Coppie di fatto, Gaylib si appella a Berlusconi

La nomina del cattolico Marco Follini alla vicepresidenza del Consiglio dei Ministri preoccupa GayLib riguardo alla possibili5tà di ottenere il riconoscimento dei diritti gay.

ROMA – La nomina del cattolico Marco Follini (segretario dell’Udc) alla vicepresidenza del Consiglio dei Ministri preoccupa GayLib, l’associazione di gay liberali e di centrodestra, riguardo alla possibili5tà di ottenere il riconoscimento dei diritti gay.

«E’ necessario – afferma il direttivo dell’associazione – un intervento incisivo del Premier, Silvio Berlusconi in favore delle proposte liberali per il riconoscimento giuridico della coppia omosessuale e della lotta contro la discriminazione su base sessuale-identitaria».

Ribadendo altresì la fiducia nell’operato del Presidente del Consiglio dei Ministri, Silvio Berlusconi, GayLib auspica – in vista delle prossime scadenze elettorali – una maggiore attenzione alle richieste dell’elettorato laico della Cdl e una più viva sensibilità verso le esigenze reali dell’intera comunità glbt (gay-lesbo-bisex-trans) italiana.

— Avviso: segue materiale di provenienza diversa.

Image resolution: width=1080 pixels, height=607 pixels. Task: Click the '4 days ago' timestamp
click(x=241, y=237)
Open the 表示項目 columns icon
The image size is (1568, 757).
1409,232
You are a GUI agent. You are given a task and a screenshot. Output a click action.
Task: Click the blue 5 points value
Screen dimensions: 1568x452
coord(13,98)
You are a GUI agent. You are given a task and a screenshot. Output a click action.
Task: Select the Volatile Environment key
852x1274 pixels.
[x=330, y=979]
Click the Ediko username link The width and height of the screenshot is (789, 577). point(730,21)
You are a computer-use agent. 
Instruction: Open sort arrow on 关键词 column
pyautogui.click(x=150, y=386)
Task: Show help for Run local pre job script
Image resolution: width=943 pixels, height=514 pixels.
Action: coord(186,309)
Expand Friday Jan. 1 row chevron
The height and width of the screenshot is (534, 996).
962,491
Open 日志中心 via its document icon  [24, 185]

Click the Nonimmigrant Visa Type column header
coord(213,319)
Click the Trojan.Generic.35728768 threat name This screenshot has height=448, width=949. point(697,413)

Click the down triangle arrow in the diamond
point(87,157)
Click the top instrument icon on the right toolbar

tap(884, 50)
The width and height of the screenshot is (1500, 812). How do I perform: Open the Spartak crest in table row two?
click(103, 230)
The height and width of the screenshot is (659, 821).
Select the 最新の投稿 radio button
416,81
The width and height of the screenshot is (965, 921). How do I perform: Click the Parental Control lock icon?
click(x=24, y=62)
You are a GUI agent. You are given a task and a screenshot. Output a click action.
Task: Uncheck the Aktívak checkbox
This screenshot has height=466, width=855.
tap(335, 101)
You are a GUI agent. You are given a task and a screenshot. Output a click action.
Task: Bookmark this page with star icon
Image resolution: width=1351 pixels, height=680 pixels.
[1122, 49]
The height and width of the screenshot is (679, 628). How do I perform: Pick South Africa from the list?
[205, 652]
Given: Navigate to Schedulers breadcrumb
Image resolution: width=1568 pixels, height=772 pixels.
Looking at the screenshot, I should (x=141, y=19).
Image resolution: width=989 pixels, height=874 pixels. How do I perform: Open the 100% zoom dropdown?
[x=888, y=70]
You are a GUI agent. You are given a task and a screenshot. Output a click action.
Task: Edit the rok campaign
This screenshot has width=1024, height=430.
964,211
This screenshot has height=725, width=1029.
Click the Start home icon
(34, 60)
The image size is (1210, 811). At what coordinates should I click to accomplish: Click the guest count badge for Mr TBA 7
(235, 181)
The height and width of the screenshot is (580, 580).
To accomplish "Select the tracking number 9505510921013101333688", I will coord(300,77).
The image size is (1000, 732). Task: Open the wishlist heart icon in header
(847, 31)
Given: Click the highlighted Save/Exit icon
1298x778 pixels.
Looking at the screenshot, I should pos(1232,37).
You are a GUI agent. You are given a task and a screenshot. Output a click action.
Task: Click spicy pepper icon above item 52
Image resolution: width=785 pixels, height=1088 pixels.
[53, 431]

Dalle colonne della rubrica “La Gaya Destra” sull’Indipendente di ieri, Daniele Priori, vicepresidente dell’associazione, afferma: «Chissà che Silvio, prima del 2006, non si illumini di immenso e dia – dopo i giudici costituzionali – uno sguardo all’arcobaleno gay. Anche una sua sola parola vorrebbe dire molto in questo momento».

L’obiettivo di Priori e di GayLib è quello di “svegliare la coscienza dell’uomo di Palazzo Chigi nella settimana del ritorno al potere della Balena bianca e del suo luogotenente, Marco Follini (segretario dell’Udc) alla vicepresidenza del Consiglio dei Ministri”.